A Direcção Nacional da PSP afirma que moradores reagiram à chegada dos agentes atirando pedras, que o suspeito reagiu “de forma violenta à acção policial” e, perante isto, usaram a "força estritamente necessária”. Há uma investigação a correr no Ministério Público e um inquérito interno, pelo que a PSP não fará mais comentários sobre o assunto. A SOS Racismo e a família já manifestaram intenção de apresentar queixa contra os agentes. Uma mulher envolvida nos conflitos fez queixa contra elementos da família.
Realojamento em curso
Hortêncio não é desconhecido das esquadras próximas. Diz que tem amigos a braços com a justiça e que em duas outras situações teve confrontos com agentes.
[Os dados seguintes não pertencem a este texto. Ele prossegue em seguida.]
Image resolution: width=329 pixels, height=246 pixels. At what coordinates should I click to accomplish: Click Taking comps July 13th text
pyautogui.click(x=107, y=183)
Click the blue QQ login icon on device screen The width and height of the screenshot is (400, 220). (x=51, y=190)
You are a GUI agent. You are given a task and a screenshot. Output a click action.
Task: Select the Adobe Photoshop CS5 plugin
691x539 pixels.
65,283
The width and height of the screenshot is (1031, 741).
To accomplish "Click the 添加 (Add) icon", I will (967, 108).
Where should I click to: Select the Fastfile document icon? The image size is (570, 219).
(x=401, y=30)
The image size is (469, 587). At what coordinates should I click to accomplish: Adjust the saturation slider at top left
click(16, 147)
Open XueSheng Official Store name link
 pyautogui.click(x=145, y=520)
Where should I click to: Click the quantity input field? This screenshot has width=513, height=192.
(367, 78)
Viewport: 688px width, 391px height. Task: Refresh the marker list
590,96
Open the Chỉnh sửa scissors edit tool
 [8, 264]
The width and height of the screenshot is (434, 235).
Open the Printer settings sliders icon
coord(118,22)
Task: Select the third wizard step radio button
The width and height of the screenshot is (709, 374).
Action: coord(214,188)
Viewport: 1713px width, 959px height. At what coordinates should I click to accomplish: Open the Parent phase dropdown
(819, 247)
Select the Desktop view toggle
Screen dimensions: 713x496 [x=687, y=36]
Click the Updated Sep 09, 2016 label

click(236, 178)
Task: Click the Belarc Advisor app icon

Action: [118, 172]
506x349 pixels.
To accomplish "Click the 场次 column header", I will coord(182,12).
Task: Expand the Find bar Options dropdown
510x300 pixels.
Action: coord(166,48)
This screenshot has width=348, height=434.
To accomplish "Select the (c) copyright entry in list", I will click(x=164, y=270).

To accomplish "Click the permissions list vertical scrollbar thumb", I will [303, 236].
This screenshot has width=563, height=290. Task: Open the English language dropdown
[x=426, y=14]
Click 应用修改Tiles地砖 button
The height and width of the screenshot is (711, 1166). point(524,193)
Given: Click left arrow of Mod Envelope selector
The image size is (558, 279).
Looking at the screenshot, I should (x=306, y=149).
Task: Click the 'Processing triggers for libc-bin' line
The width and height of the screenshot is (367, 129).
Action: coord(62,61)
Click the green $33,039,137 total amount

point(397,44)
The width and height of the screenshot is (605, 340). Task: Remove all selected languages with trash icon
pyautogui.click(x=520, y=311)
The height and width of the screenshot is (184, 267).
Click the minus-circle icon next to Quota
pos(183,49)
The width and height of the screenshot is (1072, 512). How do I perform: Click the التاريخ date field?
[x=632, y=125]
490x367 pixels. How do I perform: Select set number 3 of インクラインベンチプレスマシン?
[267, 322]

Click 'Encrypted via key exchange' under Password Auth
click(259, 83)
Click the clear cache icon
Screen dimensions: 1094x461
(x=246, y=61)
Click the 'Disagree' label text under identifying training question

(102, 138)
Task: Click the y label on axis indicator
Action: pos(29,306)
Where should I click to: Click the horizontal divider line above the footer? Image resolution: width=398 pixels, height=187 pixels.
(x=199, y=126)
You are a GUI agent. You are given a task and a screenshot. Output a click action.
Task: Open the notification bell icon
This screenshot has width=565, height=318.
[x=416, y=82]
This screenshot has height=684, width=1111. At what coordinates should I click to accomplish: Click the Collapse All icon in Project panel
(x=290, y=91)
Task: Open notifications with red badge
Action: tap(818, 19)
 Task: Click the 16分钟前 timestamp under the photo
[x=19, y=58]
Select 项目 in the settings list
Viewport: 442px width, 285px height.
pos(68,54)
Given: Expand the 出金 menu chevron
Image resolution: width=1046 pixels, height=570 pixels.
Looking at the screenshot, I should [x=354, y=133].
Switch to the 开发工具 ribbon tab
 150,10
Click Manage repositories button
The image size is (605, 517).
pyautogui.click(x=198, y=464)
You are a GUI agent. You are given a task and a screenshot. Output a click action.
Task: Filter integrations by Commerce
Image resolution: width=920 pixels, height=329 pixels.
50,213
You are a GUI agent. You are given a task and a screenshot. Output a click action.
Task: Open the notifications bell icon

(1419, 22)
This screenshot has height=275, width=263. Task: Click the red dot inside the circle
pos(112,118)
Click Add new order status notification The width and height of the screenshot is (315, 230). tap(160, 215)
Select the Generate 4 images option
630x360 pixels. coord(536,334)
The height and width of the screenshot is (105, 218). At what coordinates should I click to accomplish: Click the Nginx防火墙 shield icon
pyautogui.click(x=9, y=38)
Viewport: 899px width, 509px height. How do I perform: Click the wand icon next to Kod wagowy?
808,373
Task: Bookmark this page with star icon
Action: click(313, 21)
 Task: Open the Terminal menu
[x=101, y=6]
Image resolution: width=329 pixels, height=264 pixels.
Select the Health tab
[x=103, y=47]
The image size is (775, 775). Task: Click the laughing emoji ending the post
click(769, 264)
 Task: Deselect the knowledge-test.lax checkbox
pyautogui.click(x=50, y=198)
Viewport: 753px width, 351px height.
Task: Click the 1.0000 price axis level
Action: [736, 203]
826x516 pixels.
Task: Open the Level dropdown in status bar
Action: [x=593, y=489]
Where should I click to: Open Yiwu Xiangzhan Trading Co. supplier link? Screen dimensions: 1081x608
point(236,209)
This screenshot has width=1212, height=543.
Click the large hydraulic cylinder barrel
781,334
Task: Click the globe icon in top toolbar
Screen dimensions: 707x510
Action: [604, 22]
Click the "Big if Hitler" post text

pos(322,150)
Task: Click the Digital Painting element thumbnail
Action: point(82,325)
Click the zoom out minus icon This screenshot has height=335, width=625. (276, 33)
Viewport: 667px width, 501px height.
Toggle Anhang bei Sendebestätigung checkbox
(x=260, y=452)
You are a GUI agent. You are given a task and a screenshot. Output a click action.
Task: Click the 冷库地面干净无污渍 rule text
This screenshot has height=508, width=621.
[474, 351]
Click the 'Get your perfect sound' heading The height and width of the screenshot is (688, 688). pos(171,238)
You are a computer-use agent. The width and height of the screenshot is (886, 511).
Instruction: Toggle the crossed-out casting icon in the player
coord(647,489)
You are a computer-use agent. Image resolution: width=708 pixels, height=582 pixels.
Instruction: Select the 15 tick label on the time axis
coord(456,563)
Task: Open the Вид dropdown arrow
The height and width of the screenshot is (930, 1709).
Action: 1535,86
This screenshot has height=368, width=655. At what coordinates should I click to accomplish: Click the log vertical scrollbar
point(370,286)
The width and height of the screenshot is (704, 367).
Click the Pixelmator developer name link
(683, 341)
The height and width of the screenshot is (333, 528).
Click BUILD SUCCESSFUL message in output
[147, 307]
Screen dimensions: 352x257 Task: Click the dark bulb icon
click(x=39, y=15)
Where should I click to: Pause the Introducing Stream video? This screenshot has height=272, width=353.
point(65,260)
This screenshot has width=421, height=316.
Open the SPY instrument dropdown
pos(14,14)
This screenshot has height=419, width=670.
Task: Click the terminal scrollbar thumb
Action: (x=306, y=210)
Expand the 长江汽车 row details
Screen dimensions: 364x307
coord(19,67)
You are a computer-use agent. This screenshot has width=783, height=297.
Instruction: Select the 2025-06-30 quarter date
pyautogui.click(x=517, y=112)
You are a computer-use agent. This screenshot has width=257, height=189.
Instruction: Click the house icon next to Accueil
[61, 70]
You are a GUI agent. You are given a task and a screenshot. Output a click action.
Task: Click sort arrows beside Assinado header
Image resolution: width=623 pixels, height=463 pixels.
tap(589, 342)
Numa delas fugiu à detenção. “A partir daí fiquei marcado pela polícia.”
No domingo foi levado para a esquadra. Mais tarde, pelas 11h, deu entrada no Hospital Garcia de Orta, em Almada, acompanhado da polícia com um ferimento na cabeça sem traumatismo, náuseas e uma pequena laceração na orelha, segundo o relatório médico.
É só disso que se fala no bairro, e na escola. “Foi muito chato”, diz José, 13 anos, interrompido por Daniel, 12: “Chato, não, foi irritante."
O outro torna, sentado no murete à porta de casa: “Eu sou criança e não sei como as coisas funcionam bem, mas sei que aquilo não é correcto.” José ficou com “raiva”, diz que já não gosta de nenhum polícia, porque “eles não estão aqui para bater às pessoas”. “Foi uma falta de educação não abordarem a situação com palavras”, concorda Daniel. “Não souberam pôr-se no lugar dos outros.”
Vários moradores repetem que mesmo tendo alguém atirado pedras aos agentes, a resposta do outro lado é incompreensível. Não podem, compara Eva Salvador, 43 anos, “virar bichos”.
Ela e outros moradores falam agora de um “bairro calmo”, em que os únicos conflitos têm origem em grupos que param ali. Está tudo melhor, diz Cândido Noronha, desde o realojamento de 187 pessoas do lote 10, em Dezembro, as primeiras a sair no âmbito do processo de realojamento em que a câmara do Seixal e o Instituto da Habitação e da Reabilitação Urbana vão investir um total de 15 milhões de euros.
Na próxima fase, diz a autarquia, irá realojar-se outras 38 famílias do lote 13 em casas municipais e da Santa Casa por várias freguesias do Seixal. No Jamaica, ninguém conhece datas. Sabe-se apenas que nos próximos quatro anos todas as 234 famílias que ali moravam no ano passado vão ter casas novas.
Para trás fica o bairro, também denominado de Vale de Chícharos, de prédios inacabados pontilhados por roupa estendida, parabólicas e janelas, umas com vidros, outras sem, onde procuraram tecto centenas de famílias vindas de países de língua portuguesa nos anos 90. Nunca pararam de chegar às habitações precárias, com problemas de segurança, humidade e ventilação.
À pobreza juntou-se o tráfico, crime organizado, as rondas policiais. "Agora aqueles que eles chamam de bandidos estão presos. A polícia não vinha cá tantas vezes", afirma Aurora Coxi, irmão de Hortêncio. Preocupa-a o futuro e o filho de dois anos que lhe corre aos pés. “Nós estamos aqui a sofrer, mas daqui a vinte anos como vai ser com eles?”